#### [TASK GOAL]
Can you continue the review of the Brock Magiscope microscope below, starting right after its last sentence?

#### [SOURCE DOCUMENT]
I used to do a lot of microscopy for a living-- as in, everything from a pretty simple phase-contrast microscope at my bench while I was dropping metaphase preps (exploding cells on a slide much like dropping water balloons on a sidewalk, then seeing if the chromosomes spread out nicely) to an epifluorescent microscope (one capable of seeing fluorescently tagged gene loci pretty close together on said chromosomes) to a microscope so sensitive it could be used to track the progress of individual proteins within a cell, and had to be floated on a bed of gas, because otherwise passing cars 500m away would jiggle it too much to get good images-- I've done a lot of very sensitive microscopy.

 

The Brock Magiscope is not a toy; it is an excellent microscope with very good optics, solidly built (in the USA!) and so easy for my kids to use straight out of the box that they can focus on what they want to see instead of fussing with the anatomy of the microscope.

 

I have the model 70 with all of the lenses and eye pieces they sell (I am, after all, a bio geek). I love that this microscope is so sturdy that we can bring it on hikes and to the beach or wherever without worrying over breaking it, or about batteries or a power supply-- there isn't one. The lumarod lighting system works beautifully with ambient light.

#### [STORED DATA]
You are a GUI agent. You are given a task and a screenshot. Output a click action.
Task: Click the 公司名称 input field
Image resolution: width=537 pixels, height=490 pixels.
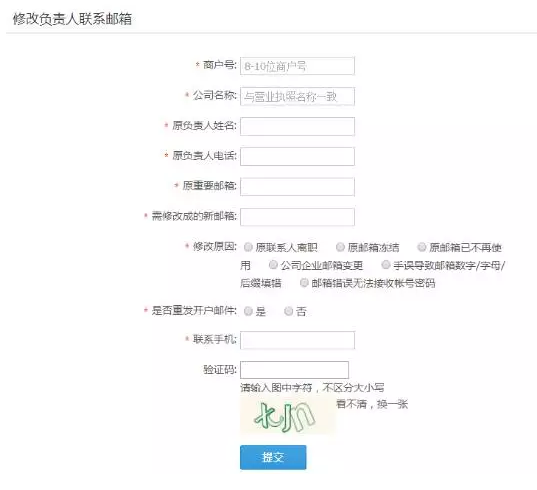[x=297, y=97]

--

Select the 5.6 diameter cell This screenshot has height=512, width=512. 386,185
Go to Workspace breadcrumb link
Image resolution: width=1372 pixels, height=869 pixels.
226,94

#### [ANSWER SECTION]
 

One great surprise I found was the ability, of all things, to quickly snap pictures, handheld-- not even tripod mounted-- with my ipod, my ipad, or a 35-mm camera, right through the eye piece of the 'scope, and get some halfway decent shots. Now, how fun is that going to be for the kids??? I was using the larger eye piece and just goofing around with really (really) ancient cardboard slides, an old dishcloth, a piece of copper ore, etc, and the pictures are just too much fun-- maybe I'll post them on my blog soon (haven't done so yet).

 

Yes, for high school biology, I will probably scare up a more standard style microscope with a mechanical stage, parfocal lenses on a turret, coarse and fine focus knobs, and so forth so that the kids are 'microscope literate' when they head off to college. But for grammar and logic stage, the Brock is not only a more than respectable scope; it has outstanding optics, allows photography, it's virtually indestructible, it travels well, and best of all, it's so simple to use that a kindergartener could use it from day one to enjoy what they were looking at and have the objects being observed be the main event rather than the mechanics of microscopy.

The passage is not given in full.